Sociologies (May 2020)

Un bouleversement radical de nos repères anthropologiques et des conditions de la moralité : le déclin ou la fin de l’exception humaine ?

  • Jean-Louis Genard

Abstract

Read online

If there is a specificity of modern morality, it is that it is built on the human exception, on a set of presuppositions that ensured its justification: responsibility, autonomy, capacity, will, free will... and on a certain number of figures of the engaged individual who illustrated it: entrepreneur, citizen, activist... Analyzing the internal evolution of this anthropology of the moderns underlying their way of considering morality, the article first shows how the human being, placed at the top of the chain of beings because of his intellectual and moral capacities, sees his exceptionality progressively transformed into responsibility for the disasters of the anthropocene. It then shows how this internal evolution of our anthropological coordinates actually opened the doors to the gradual exit from this exception and the emergence of what the article calls a zoo-techno-anthropology continuum.
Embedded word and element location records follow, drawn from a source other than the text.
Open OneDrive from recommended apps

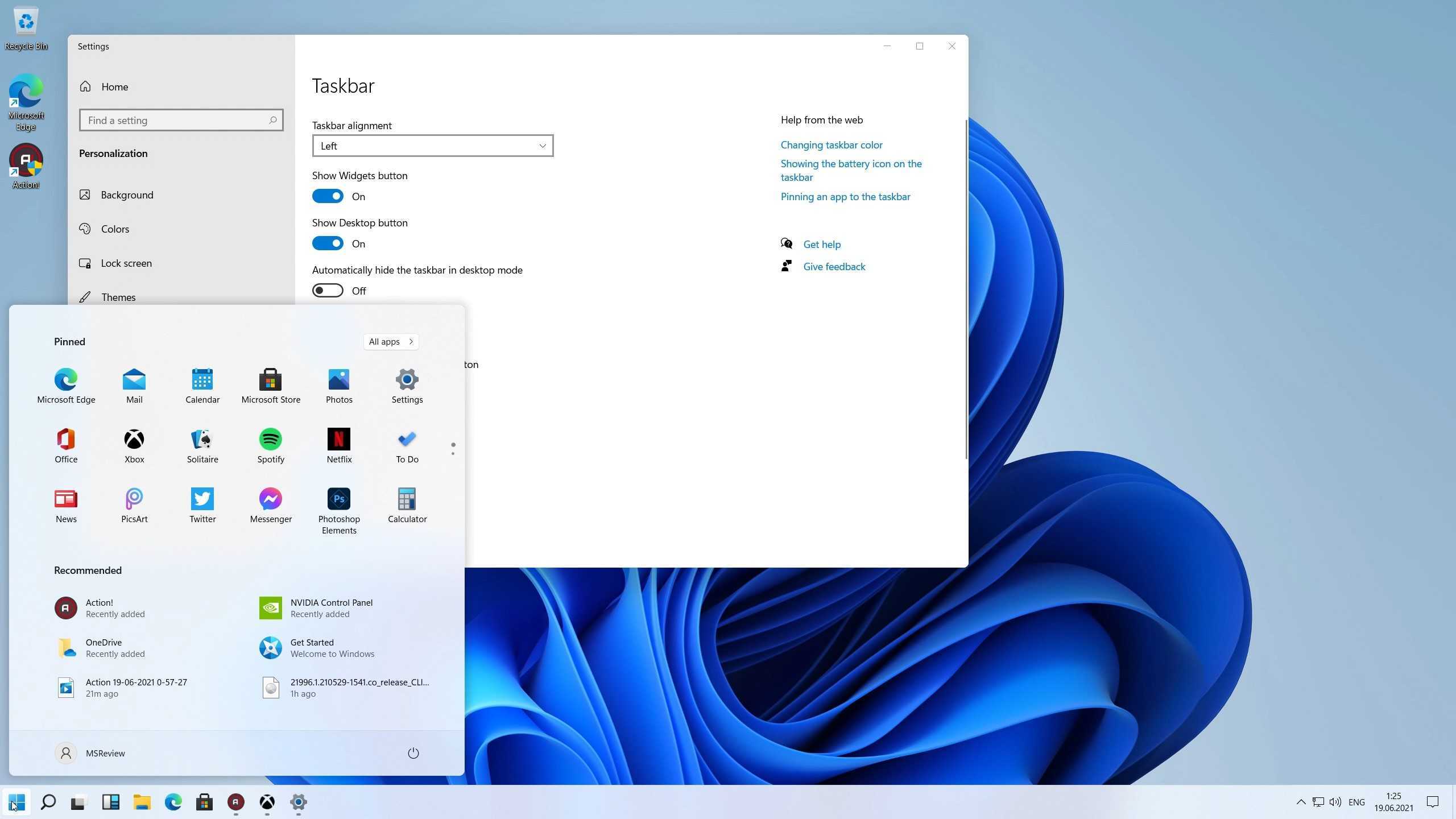point(103,647)
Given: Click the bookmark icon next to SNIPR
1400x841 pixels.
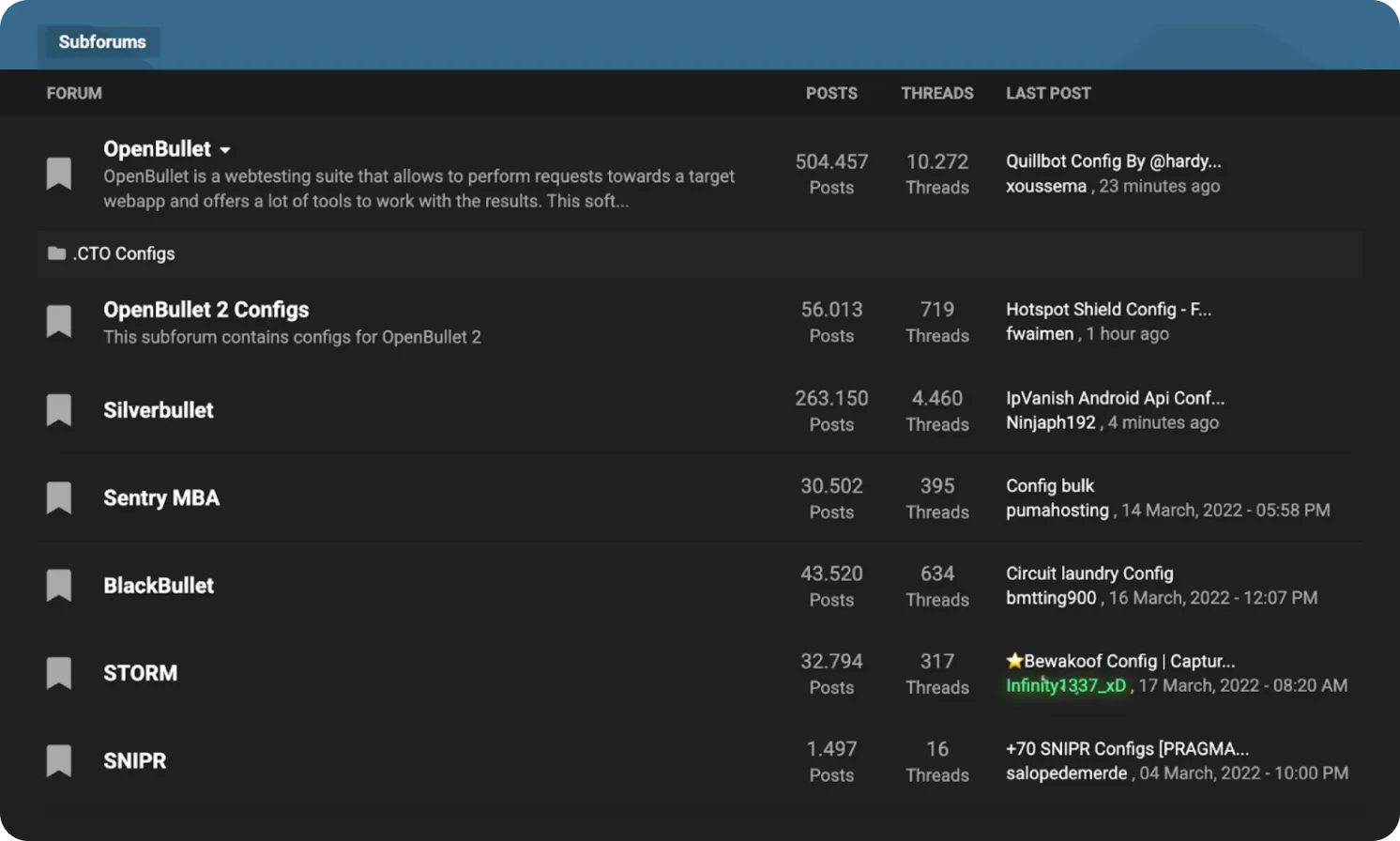Looking at the screenshot, I should (59, 760).
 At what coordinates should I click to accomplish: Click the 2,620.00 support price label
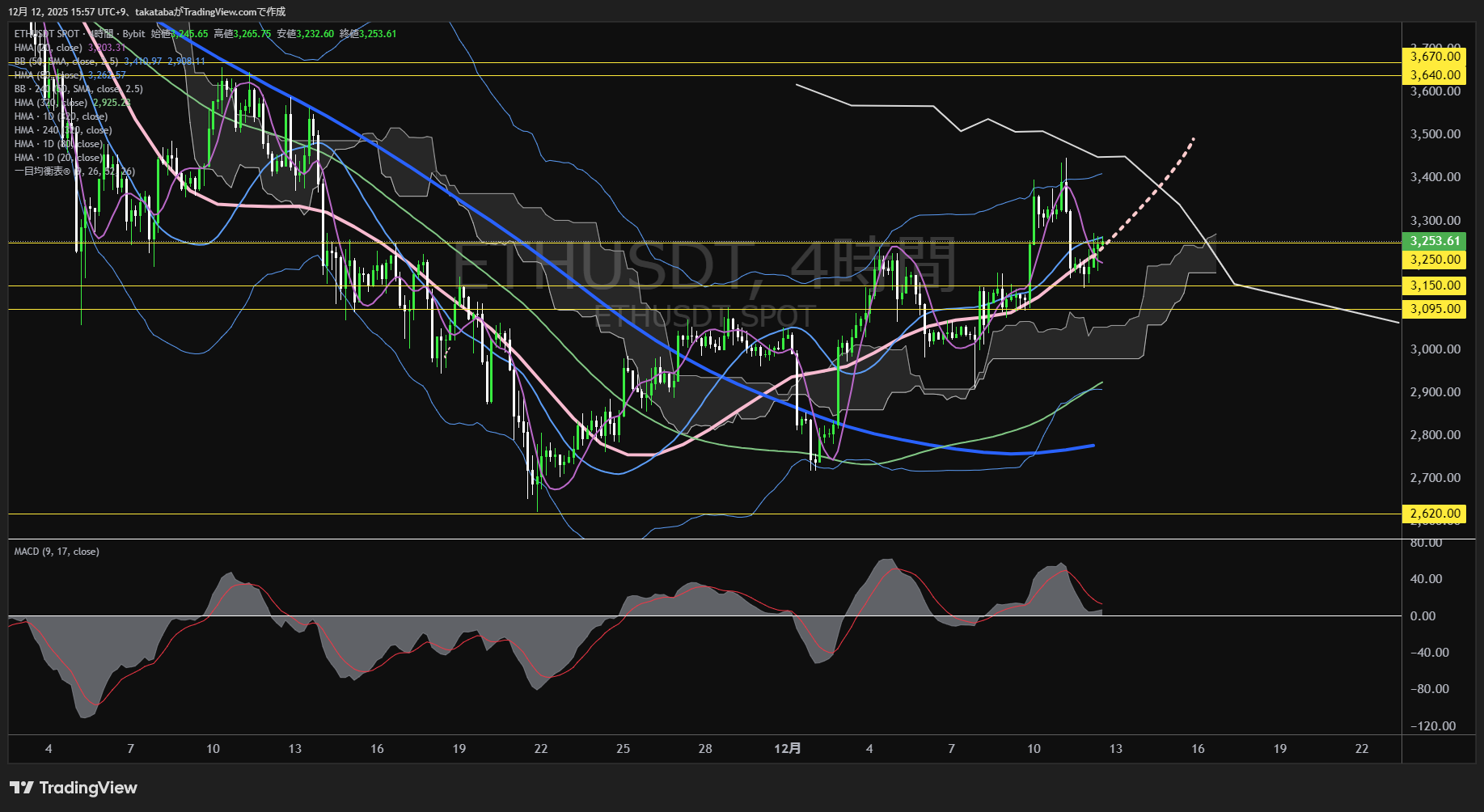click(x=1435, y=514)
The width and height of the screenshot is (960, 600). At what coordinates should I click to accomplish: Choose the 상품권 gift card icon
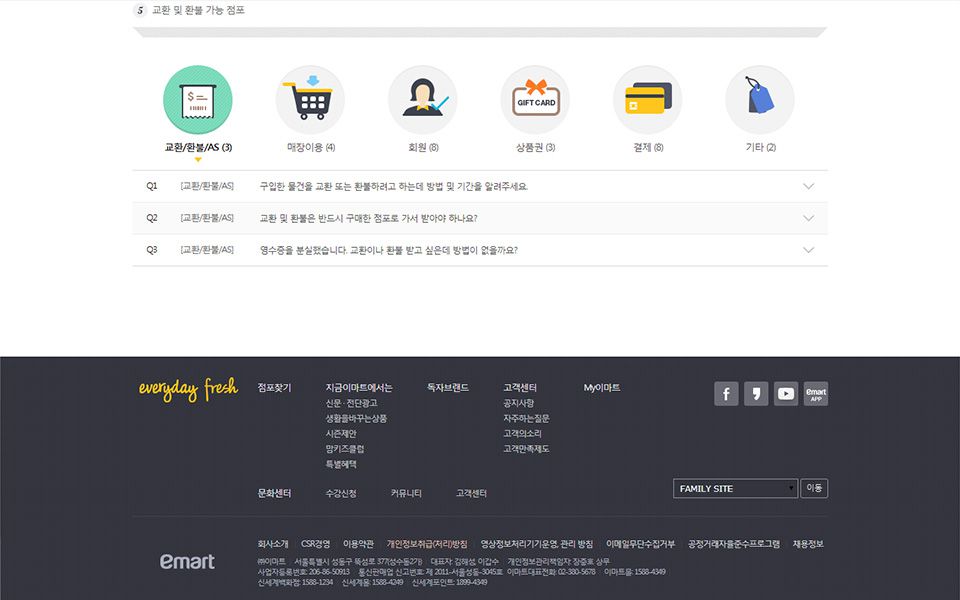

On the one hand, anti-speciesism, the rise of vegetarianism, of veganism, of sensitivity to animal suffering, of the propensity to lend non-human animals capacities that were hitherto reserved for human animals... On the other hand, the trivialization of post- or trans-humanism, of artificial intelligence,... which leads us, for example, to wonder about the responsibility of robots. A radical transformation of the coordinates from which to think about morality.